Maria Stepanova in Little Star

This week we welcome Maria Stepanova to these shores by featuring her poem “Fish” from our forthcoming Little Star #5 (2014).

Stepanova is not only a great poet but she’s also the courageous founder of, Russia’s most respected independent magazine of ideas. Colta is using crowd-funding to maintain its autonomy and elude Putinian restrictions on a free press. Read here, for instance, about how Russia’s most visible writers and intellectuals, religious and lay people, have responded to Pussy Riot’s imprisonment.

Stepanova will be reading on Friday at Hunter College (5 pm, 68th & Lexington), on Monday at the Brooklyn Public Library, and the following Friday at the annual Slavic Studies conference in Boston.

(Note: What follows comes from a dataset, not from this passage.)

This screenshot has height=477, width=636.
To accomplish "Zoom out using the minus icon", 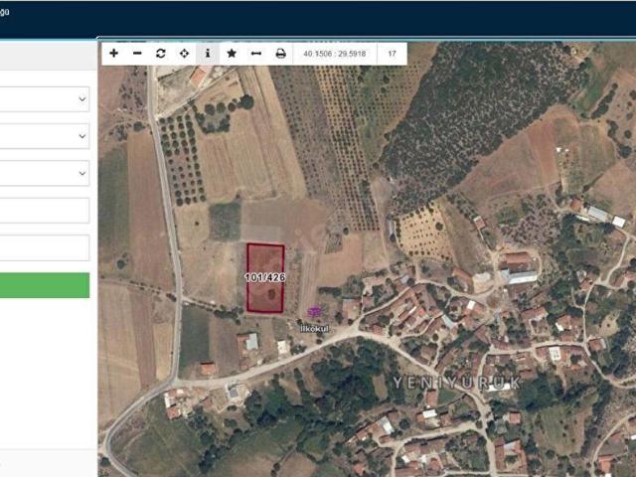I will 137,53.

from “Fish,” translated by Sasha Dugdale

In a tin bath, a tin bath she lay
We poured water in, and mixed in some salt
One man got drunk, another repaired the transmitter,
A fourth man wandered the shore in lament:
What would he tell his grandchildren, but I digress:
Speaks no English, has not expressed hunger,
Still one should do something—cook, or offer something raw.
This cannot be, it simply cannot be.

Eyes—hungry, wide-lipped, hair
Like wet hay, pale as ice and smelling of vodka;
If it turns on its side even slightly, a line
Of vertebrae knots the length of the back, like on yours.
Not a word of Russian, most likely Finno-Ugric
But sadly no experts were at hand
When the nets were cast in hope that morning
And the beast smiled and beat its tail in greeting.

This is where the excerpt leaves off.